• **INSTRUCTIONS TO FOLLOW**
Set down, exactly as written, the line containing "You are a GUI" and all the lines that follow it to the end of the entries below, omitting every picture.

• **DATA FOR THIS EXERCISE**
◆ ◆ ◆ ◆ ◆ ◆ ◆

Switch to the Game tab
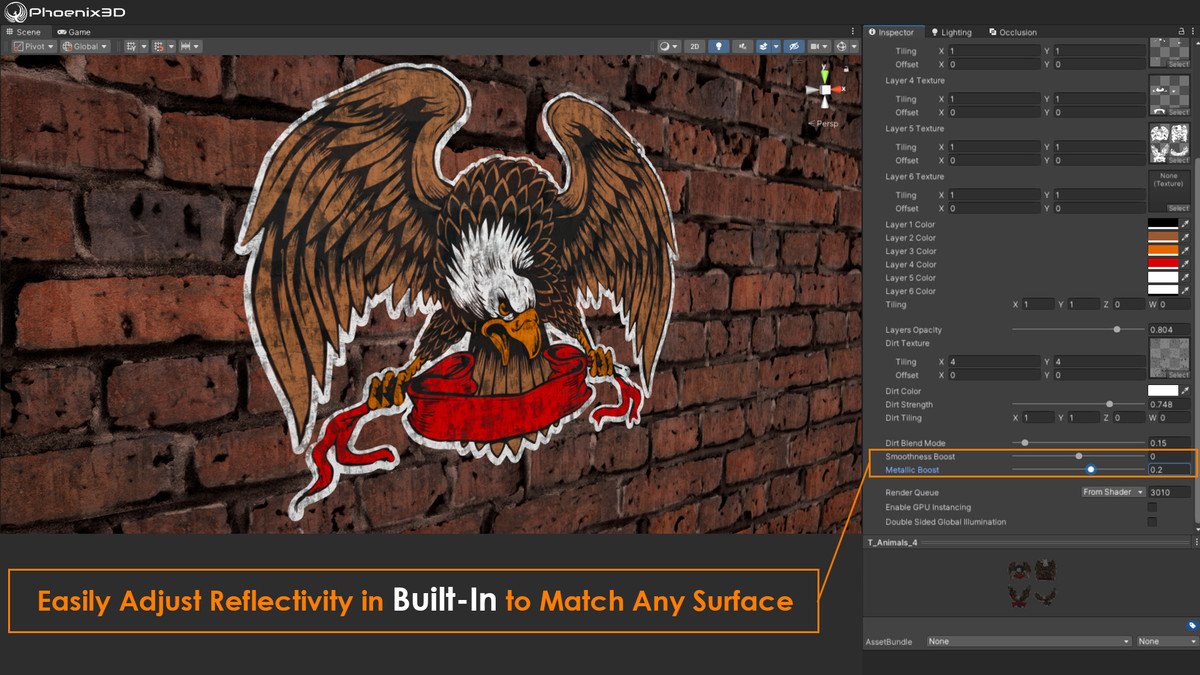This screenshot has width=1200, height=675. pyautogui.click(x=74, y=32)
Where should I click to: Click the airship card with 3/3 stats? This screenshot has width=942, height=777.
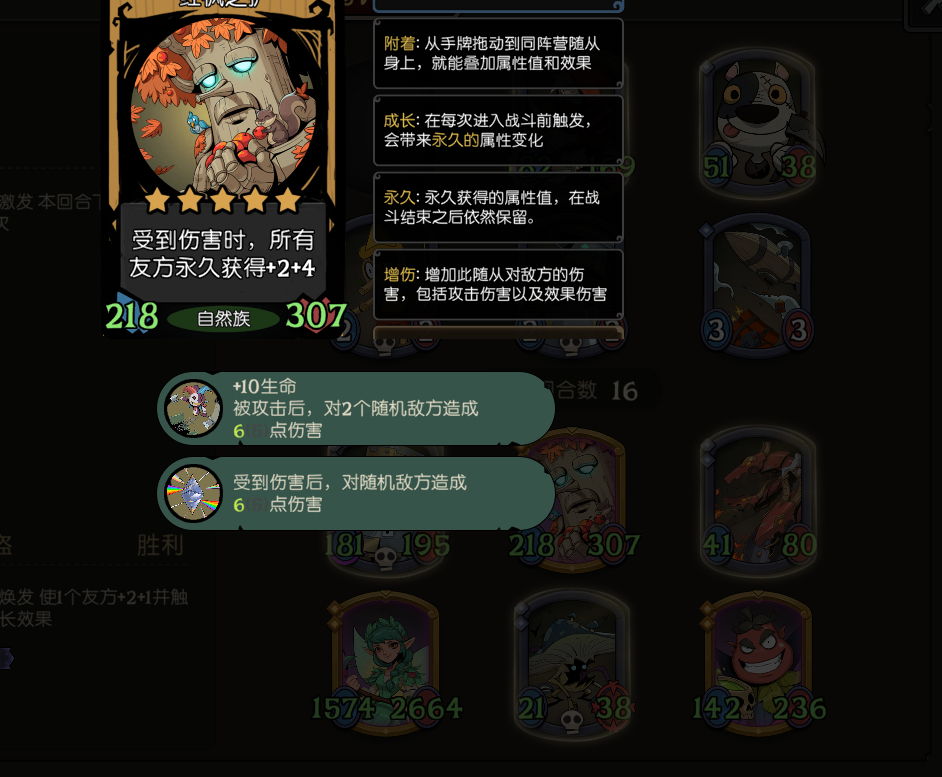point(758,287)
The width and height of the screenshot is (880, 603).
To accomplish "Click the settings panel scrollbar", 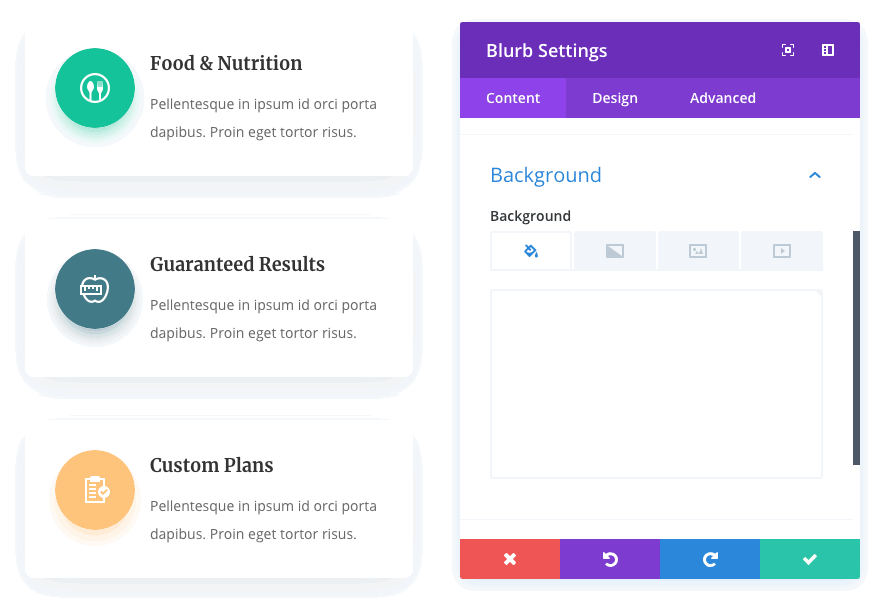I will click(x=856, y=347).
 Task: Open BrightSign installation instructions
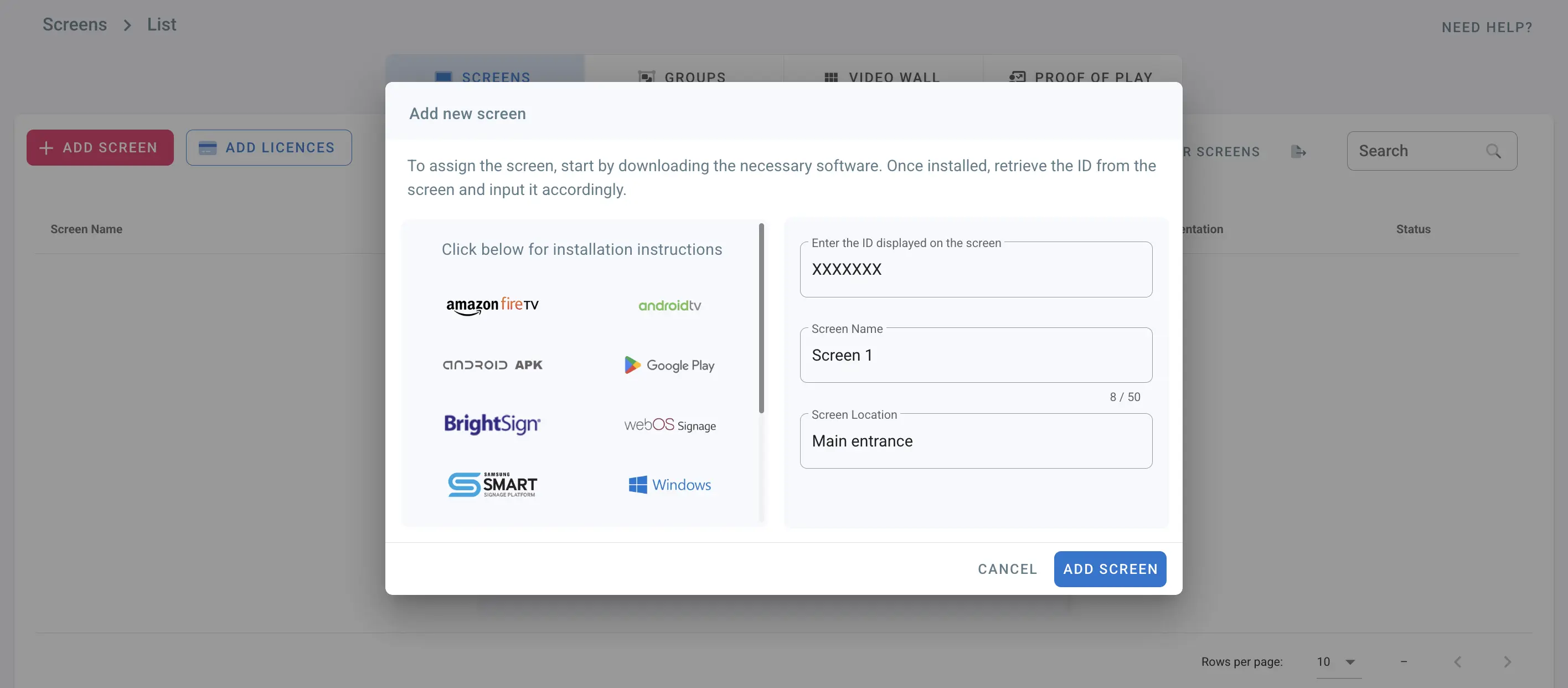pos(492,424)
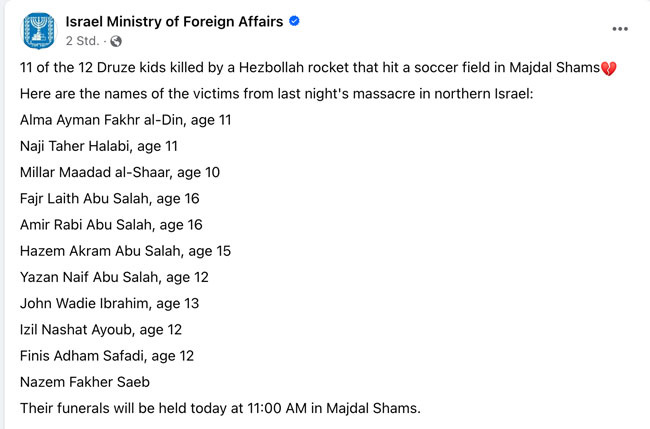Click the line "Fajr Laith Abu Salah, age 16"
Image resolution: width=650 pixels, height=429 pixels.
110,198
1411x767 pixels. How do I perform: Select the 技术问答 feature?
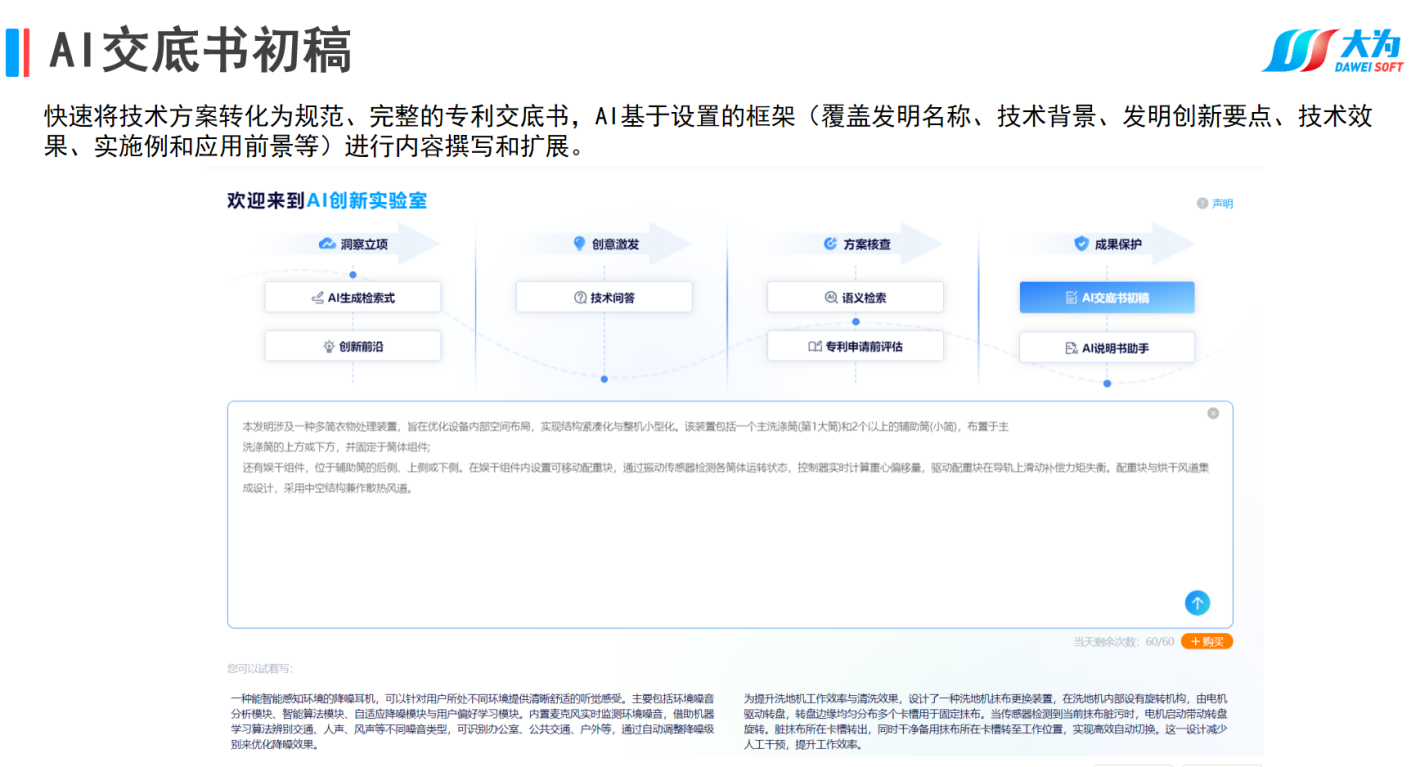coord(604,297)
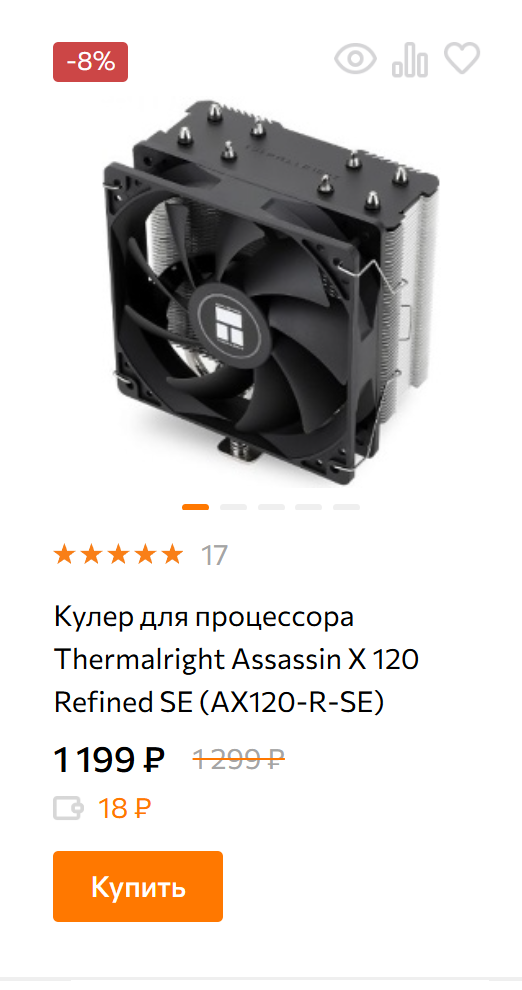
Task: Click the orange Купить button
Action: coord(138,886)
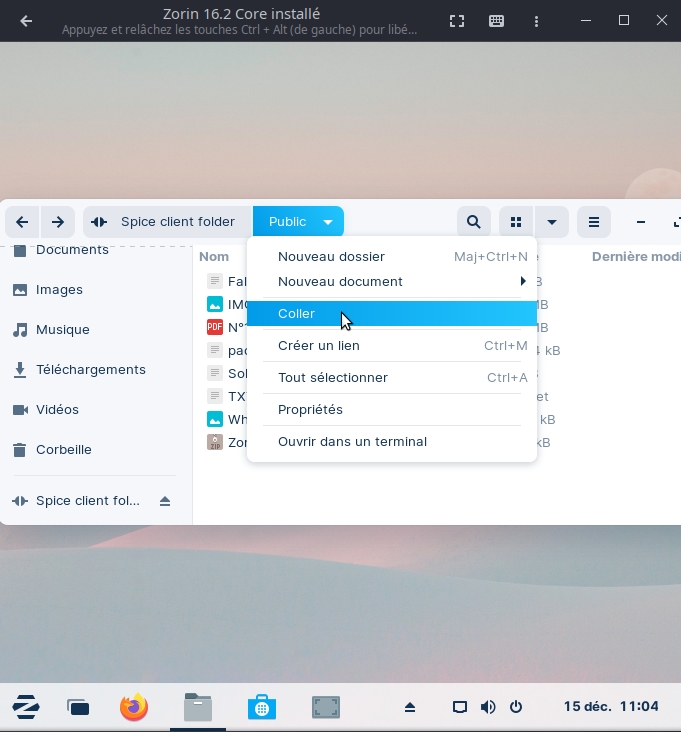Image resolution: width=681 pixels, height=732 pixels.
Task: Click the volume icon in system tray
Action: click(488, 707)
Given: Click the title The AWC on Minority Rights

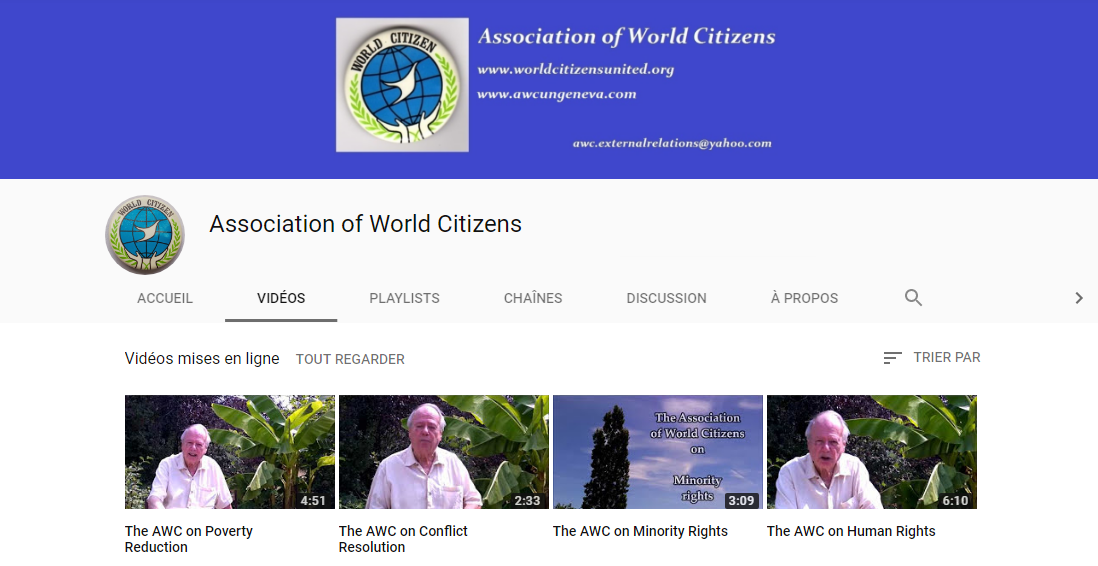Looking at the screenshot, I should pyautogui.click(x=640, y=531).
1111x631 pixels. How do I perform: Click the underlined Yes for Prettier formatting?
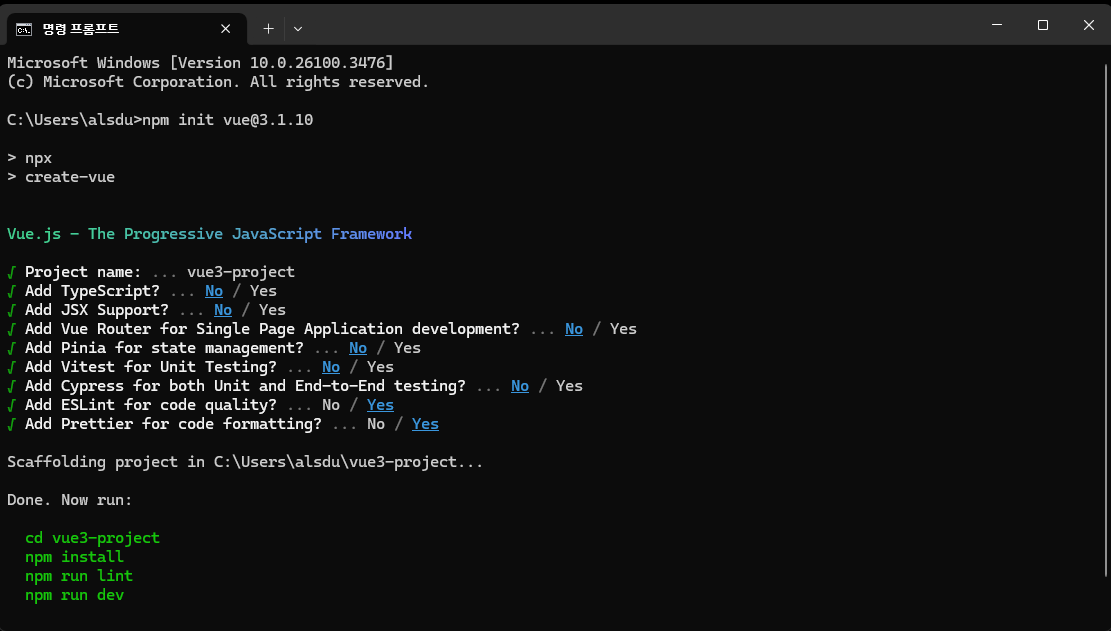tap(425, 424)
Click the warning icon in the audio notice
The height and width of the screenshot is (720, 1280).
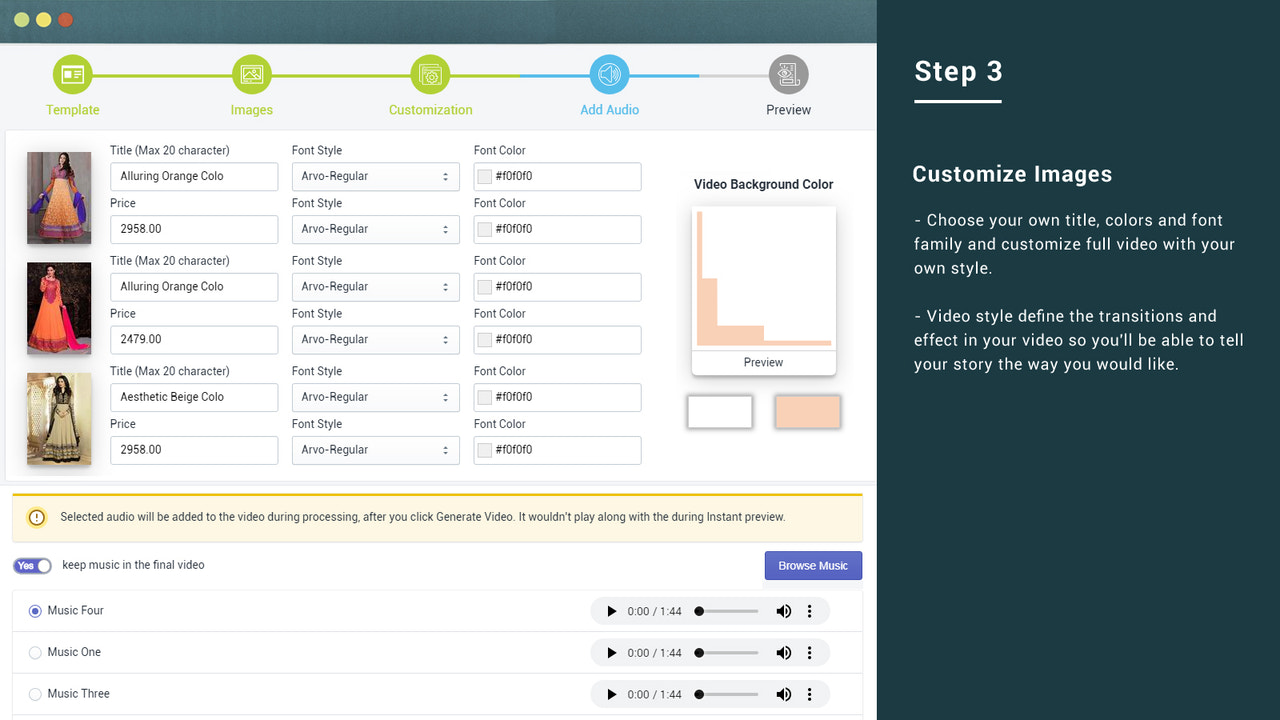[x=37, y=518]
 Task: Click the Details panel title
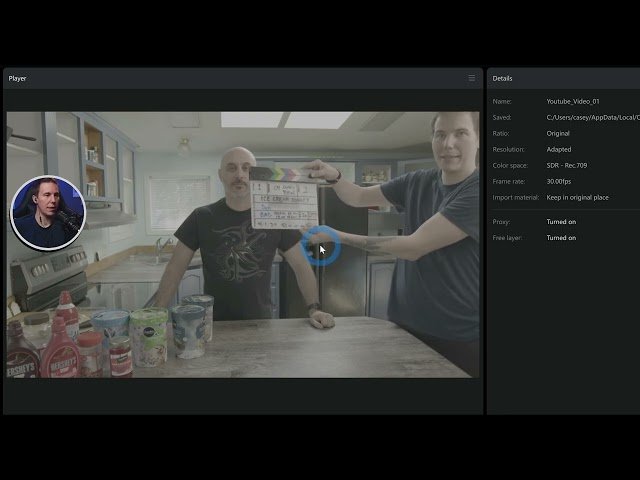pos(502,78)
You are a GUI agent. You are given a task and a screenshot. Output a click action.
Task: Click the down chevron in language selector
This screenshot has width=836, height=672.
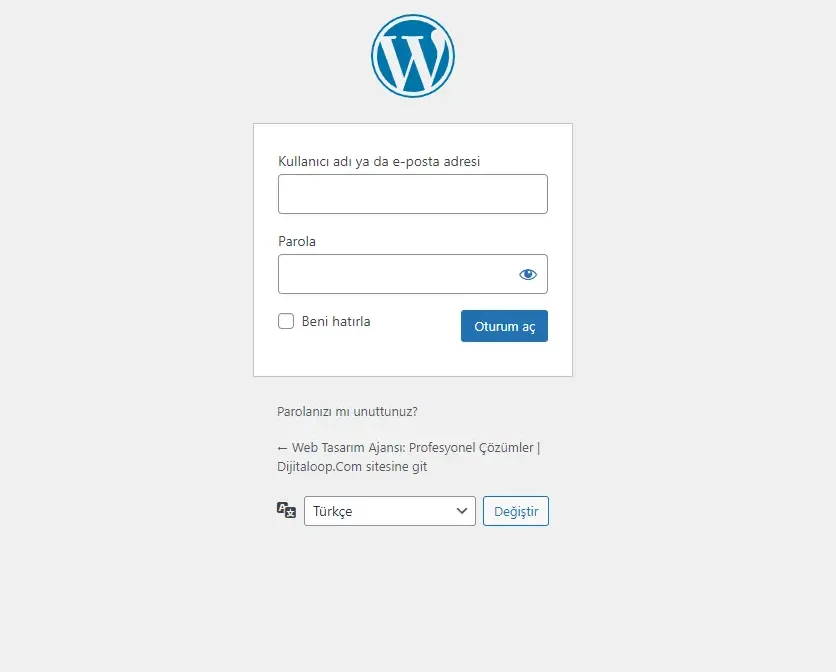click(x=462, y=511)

◆ ◆ ◆ ◆ ◆ ◆ ◆

• **WRITTEN ANSWER**
You are a GUI agent. You are given a task and a screenshot. Output a click action.
Task: Click the down chevron in language selector
This screenshot has width=836, height=672.
click(x=462, y=511)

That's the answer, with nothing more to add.